Collected data
####################

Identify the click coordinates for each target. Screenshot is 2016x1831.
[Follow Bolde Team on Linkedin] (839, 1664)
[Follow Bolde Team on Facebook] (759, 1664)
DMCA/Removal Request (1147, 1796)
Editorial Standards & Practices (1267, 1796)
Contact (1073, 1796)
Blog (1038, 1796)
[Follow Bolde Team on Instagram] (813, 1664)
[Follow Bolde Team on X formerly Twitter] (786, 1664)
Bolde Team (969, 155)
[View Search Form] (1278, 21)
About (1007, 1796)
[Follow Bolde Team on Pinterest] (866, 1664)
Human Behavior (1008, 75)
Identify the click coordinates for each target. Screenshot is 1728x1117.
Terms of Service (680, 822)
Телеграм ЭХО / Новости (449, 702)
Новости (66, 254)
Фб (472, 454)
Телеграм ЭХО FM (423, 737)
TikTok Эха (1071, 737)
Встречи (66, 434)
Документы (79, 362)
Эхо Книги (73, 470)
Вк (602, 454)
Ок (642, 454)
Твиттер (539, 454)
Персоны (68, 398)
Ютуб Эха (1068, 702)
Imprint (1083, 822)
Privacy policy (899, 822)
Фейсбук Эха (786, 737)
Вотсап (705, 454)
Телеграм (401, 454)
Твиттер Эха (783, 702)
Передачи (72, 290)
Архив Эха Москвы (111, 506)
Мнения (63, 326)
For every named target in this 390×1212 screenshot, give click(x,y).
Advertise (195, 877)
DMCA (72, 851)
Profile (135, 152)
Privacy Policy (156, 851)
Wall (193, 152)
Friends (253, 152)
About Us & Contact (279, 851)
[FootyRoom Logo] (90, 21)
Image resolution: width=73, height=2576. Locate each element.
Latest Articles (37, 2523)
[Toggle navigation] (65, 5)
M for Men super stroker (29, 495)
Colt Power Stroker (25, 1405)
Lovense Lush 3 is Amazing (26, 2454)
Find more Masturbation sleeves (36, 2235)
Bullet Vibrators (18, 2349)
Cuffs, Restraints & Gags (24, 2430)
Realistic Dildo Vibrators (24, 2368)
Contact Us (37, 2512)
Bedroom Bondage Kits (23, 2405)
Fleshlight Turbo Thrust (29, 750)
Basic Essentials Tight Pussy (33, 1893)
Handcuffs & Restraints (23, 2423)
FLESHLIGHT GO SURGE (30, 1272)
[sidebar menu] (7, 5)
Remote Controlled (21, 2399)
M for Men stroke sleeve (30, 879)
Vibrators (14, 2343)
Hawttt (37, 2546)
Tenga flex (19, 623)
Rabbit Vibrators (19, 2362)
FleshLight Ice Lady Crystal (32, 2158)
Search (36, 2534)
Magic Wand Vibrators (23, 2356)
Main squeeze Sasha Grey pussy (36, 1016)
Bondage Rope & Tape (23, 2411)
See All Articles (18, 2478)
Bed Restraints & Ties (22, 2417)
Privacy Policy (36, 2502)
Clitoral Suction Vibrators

####################

- **Task to complete**: Determine how many lines in the data above include the word "Restraints", and state that number only.

- **Result for this exercise**: 3